This Roasted Butternut Squash, Carrot, and Ginger Soup is perfect for a blustery fall or winter meal or side.
Ingredients
1 tbsp
Olive Oil, Extra Virgin
1 squash
Butternut squash
(medium)
1 tbsp
Olive Oil, Extra Virgin
1 medium
Yellow onion
(finely diced)
1 tbsp
Ginger root
(peeled and grated)
2 clove(s)
Garlic
(crushed)
2 cup
Carrots
(peeled & chopped)
4 cup
Vegetable stock/broth, low sodium
1/4 tsp
Nutmeg, ground
(ground)
1/4 tsp
Salt
(sea)
1/4 tsp
Black pepper
(ground)
Instructions
Preheat oven to 375 degrees F.
Cover baking sheet with foil and drizzle with olive oil; set aside.
Cut butternut squash in half, remove the seeds, and place cut side down on the prepared baking sheet. Bake until squash is tender and nicely browned, about 45 minutes.
Remove from the oven and set aside until cool enough to handle, peel the skin off the butternut squash, cut in half lengthwise, and then into cubes.
In a large pot, heat olive oil over medium heat. Add onions and cook for about 5 minutes until translucent.

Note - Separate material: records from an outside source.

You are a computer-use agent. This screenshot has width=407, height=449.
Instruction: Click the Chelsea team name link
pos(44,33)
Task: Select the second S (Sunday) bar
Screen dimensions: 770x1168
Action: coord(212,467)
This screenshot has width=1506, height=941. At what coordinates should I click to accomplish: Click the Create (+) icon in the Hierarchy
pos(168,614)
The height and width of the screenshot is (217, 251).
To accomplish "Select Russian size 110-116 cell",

Next, add the ginger and garlic and cook for one minute.
Add squash, carrots, chicken broth, nutmeg, salt, and pepper. Increase heat to medium-high, bringing to a boil.
Reduce to low and simmer, uncovered for about 30 minutes.
Remove the pot from heat and let cool slightly before pureeing with an immersion blender or in batches with a blender.
Serve immediately or store in the refrigerator or freezer in an airtight container.